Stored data
•••
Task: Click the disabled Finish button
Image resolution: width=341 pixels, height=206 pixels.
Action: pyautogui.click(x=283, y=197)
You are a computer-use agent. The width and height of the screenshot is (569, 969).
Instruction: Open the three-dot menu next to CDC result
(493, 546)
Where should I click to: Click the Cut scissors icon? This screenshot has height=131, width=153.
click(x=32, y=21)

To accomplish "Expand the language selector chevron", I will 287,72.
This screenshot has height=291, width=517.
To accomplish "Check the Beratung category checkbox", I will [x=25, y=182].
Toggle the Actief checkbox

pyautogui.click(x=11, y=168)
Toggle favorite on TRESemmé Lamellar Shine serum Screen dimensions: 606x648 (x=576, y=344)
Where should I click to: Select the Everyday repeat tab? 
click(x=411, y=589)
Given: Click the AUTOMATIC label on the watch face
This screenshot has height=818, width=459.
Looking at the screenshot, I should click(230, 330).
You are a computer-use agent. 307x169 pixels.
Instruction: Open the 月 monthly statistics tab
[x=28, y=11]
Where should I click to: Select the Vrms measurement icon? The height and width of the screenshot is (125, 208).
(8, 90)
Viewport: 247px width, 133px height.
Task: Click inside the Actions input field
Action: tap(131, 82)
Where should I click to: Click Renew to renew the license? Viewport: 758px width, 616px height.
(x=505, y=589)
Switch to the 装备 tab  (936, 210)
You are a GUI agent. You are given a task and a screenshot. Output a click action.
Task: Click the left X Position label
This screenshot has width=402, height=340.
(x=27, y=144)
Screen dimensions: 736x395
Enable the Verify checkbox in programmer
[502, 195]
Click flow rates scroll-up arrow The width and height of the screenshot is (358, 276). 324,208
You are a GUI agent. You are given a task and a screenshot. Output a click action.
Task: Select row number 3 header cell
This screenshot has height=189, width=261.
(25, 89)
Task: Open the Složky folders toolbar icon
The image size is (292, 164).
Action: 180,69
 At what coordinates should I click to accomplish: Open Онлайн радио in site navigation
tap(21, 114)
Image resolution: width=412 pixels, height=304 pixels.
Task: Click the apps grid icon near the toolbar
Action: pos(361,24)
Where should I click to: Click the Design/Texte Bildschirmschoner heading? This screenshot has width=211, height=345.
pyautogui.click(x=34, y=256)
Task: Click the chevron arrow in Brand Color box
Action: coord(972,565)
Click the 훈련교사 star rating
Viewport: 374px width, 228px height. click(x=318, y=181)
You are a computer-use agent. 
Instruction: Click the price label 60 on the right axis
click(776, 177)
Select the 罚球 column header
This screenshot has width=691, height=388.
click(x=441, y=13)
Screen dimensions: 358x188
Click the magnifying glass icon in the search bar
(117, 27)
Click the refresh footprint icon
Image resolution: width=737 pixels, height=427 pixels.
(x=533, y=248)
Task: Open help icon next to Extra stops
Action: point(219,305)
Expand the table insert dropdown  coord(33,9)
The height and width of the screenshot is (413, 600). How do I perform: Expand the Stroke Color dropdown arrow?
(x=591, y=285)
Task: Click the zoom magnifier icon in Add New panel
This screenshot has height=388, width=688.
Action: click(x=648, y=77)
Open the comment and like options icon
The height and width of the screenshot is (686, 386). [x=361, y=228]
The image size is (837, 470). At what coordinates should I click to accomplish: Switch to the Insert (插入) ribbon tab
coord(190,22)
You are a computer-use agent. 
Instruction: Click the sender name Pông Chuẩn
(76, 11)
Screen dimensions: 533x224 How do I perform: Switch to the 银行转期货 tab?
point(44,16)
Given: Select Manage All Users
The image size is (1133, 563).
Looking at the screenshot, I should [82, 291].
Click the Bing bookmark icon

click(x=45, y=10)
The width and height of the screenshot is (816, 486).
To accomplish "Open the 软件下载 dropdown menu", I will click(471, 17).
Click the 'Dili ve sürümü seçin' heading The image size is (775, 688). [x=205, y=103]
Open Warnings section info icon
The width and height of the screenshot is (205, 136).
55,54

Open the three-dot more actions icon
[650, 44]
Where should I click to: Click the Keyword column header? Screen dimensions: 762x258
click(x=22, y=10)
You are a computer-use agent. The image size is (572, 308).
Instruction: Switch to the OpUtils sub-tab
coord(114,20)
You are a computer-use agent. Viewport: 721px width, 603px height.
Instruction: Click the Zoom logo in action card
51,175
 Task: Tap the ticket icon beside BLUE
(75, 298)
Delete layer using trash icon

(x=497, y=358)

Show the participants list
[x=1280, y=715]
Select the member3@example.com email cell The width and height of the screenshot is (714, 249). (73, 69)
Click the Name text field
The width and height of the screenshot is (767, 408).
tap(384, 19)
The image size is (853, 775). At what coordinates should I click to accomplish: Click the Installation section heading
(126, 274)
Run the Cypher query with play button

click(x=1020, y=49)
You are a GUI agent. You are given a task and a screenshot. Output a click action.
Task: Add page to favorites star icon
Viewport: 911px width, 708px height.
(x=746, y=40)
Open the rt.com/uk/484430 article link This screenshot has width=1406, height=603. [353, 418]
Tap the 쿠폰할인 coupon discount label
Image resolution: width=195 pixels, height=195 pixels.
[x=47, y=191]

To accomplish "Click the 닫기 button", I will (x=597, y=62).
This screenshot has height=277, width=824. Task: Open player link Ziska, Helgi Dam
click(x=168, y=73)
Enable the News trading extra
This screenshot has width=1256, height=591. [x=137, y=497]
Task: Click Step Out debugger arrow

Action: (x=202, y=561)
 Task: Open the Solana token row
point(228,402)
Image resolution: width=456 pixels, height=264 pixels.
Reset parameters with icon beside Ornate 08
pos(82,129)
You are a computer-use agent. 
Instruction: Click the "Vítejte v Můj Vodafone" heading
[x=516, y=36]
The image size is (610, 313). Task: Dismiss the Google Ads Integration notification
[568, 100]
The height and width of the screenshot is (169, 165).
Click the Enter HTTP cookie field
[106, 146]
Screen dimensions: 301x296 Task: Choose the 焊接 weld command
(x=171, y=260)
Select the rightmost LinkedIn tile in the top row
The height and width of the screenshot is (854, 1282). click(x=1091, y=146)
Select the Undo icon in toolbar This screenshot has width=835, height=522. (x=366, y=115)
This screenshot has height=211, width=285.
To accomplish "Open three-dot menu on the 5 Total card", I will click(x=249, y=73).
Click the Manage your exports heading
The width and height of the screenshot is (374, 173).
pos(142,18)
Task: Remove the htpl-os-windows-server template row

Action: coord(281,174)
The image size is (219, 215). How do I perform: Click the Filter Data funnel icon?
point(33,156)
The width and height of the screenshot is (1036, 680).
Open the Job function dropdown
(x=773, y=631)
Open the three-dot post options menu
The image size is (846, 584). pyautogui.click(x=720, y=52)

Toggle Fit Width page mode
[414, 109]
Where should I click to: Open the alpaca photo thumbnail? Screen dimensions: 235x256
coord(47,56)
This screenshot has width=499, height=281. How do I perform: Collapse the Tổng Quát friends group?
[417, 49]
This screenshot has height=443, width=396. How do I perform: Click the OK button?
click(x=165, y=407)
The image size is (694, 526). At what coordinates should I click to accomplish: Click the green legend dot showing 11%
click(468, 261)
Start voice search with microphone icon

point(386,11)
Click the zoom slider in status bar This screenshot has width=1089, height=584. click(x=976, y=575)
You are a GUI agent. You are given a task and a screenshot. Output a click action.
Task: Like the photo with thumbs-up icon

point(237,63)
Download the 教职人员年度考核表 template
•••
_About this exercise_
Report the number of lines above holding "cell", and only that.

_Response_
2